Set task
Arrange the lines between the one holding "At what coordinates should I click to accomplish: Open" and the one holding "click(x=23, y=628)", inclusive, as a Markdown table with the columns No. and Line. Number each row and leave out blank lines.

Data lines
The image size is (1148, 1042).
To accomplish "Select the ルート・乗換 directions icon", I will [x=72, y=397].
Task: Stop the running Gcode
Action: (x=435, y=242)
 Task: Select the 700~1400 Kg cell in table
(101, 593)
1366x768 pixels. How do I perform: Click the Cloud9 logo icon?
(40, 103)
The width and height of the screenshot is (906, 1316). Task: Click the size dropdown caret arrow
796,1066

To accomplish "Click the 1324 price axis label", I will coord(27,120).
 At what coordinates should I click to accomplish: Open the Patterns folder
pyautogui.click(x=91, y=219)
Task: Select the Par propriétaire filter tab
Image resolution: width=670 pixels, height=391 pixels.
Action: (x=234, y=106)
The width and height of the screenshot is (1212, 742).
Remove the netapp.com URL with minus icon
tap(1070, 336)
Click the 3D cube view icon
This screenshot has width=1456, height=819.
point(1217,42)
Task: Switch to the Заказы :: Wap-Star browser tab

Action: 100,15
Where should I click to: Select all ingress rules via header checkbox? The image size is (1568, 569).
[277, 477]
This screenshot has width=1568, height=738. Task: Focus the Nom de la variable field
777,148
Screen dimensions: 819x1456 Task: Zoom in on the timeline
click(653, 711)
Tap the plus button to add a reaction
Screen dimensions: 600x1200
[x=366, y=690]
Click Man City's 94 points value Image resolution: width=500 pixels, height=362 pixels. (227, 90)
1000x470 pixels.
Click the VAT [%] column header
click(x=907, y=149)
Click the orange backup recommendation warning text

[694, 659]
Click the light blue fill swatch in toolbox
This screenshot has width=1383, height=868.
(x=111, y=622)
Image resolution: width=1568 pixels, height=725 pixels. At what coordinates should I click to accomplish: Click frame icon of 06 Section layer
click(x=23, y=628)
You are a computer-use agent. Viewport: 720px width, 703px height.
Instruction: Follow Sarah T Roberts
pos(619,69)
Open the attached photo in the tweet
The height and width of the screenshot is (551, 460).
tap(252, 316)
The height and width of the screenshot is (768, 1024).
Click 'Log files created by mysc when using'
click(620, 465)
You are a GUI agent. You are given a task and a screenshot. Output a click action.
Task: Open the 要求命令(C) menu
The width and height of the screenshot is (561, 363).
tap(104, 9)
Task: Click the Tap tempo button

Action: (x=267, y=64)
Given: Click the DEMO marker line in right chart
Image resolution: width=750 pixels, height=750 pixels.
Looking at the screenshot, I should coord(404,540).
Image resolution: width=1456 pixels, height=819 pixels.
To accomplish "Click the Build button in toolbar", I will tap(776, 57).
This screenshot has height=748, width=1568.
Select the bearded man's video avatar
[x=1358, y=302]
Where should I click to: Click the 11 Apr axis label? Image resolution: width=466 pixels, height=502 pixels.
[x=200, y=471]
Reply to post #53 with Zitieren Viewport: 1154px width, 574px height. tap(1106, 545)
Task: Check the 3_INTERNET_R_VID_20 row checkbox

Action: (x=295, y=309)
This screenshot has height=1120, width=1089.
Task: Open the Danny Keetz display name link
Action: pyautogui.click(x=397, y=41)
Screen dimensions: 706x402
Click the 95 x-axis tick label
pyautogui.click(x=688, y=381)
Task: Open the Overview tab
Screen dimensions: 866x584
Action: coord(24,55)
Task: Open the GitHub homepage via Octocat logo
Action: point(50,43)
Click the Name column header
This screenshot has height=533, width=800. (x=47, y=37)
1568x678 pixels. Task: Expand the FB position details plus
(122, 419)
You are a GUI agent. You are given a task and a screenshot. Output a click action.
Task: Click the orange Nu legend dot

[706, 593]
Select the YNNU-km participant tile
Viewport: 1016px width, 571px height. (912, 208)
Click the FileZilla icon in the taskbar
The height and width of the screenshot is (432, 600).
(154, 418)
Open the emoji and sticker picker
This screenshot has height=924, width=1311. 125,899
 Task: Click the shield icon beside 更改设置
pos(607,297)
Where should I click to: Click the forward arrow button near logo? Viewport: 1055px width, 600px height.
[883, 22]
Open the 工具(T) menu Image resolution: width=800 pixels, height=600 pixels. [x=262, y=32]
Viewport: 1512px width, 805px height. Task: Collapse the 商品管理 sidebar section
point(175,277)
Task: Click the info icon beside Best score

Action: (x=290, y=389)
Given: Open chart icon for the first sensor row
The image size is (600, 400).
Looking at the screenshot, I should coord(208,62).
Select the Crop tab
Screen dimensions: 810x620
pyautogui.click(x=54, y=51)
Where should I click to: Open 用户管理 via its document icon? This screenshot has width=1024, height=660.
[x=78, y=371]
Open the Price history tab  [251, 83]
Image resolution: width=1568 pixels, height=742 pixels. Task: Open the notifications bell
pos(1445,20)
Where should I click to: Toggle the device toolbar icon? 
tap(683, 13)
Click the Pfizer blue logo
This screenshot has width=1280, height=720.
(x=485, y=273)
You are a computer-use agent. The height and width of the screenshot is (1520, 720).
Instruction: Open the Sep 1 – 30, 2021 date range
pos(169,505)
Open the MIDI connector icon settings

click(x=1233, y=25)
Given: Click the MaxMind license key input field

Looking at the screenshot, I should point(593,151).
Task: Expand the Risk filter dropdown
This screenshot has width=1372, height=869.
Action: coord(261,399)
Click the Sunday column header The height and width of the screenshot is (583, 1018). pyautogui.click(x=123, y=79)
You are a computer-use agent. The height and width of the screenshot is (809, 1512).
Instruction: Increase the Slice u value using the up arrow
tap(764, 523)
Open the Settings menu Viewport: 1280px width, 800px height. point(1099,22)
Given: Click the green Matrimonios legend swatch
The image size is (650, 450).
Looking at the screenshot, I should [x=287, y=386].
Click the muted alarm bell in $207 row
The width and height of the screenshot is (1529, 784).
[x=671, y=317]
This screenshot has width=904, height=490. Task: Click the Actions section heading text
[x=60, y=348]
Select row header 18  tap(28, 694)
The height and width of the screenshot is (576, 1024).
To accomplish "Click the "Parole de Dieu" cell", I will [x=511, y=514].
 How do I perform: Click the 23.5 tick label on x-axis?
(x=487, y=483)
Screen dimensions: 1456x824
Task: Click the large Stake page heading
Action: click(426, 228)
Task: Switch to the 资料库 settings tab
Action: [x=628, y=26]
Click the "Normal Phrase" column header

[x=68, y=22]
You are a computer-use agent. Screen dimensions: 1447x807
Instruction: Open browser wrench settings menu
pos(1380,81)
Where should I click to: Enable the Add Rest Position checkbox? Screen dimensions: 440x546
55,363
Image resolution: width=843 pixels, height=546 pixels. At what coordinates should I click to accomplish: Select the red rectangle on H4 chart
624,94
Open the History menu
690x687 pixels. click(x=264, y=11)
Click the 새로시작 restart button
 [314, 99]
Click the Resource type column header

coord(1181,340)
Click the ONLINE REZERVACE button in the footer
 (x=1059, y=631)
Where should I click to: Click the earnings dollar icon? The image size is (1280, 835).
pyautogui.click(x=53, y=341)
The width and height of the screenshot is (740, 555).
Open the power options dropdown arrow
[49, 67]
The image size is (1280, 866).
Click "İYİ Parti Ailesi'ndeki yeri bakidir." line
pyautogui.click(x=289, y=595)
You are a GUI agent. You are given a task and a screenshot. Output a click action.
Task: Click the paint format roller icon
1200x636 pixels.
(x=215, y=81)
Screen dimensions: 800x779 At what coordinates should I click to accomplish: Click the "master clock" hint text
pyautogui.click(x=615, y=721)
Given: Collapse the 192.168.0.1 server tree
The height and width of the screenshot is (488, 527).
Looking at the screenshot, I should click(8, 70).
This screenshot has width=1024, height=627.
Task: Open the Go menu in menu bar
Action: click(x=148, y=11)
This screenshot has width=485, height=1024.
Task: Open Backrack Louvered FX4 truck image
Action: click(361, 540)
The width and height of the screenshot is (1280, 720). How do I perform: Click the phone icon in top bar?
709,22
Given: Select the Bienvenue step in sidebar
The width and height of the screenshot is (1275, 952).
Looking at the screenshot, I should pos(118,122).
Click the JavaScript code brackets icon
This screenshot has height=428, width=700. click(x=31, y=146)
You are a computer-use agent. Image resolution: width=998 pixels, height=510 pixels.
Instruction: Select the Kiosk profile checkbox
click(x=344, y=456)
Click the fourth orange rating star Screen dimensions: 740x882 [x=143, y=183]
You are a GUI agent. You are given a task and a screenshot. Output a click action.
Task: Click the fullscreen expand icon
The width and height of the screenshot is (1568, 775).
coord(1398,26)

The reply
| No. | Line |
|---|---|
| 1 |  At what coordinates should I click to accomplish: Open the Patterns folder |
| 2 | pyautogui.click(x=91, y=219) |
| 3 | Task: Select the Par propriétaire filter tab |
| 4 | Image resolution: width=670 pixels, height=391 pixels. |
| 5 | Action: (x=234, y=106) |
| 6 | The width and height of the screenshot is (1212, 742). |
| 7 | Remove the netapp.com URL with minus icon |
| 8 | tap(1070, 336) |
| 9 | Click the 3D cube view icon |
| 10 | This screenshot has width=1456, height=819. |
| 11 | point(1217,42) |
| 12 | Task: Switch to the Заказы :: Wap-Star browser tab |
| 13 | Action: 100,15 |
| 14 | Where should I click to: Select all ingress rules via header checkbox? The image size is (1568, 569). |
| 15 | [277, 477] |
| 16 | This screenshot has width=1568, height=738. Task: Focus the Nom de la variable field |
| 17 | 777,148 |
| 18 | Screen dimensions: 819x1456 Task: Zoom in on the timeline |
| 19 | click(653, 711) |
| 20 | Tap the plus button to add a reaction |
| 21 | Screen dimensions: 600x1200 |
| 22 | [x=366, y=690] |
| 23 | Click Man City's 94 points value Image resolution: width=500 pixels, height=362 pixels. (227, 90) |
| 24 | 1000x470 pixels. |
| 25 | Click the VAT [%] column header |
| 26 | click(x=907, y=149) |
| 27 | Click the orange backup recommendation warning text |
| 28 | [694, 659] |
| 29 | Click the light blue fill swatch in toolbox |
| 30 | This screenshot has width=1383, height=868. |
| 31 | (x=111, y=622) |
| 32 | Image resolution: width=1568 pixels, height=725 pixels. At what coordinates should I click to accomplish: Click frame icon of 06 Section layer |
| 33 | click(x=23, y=628) |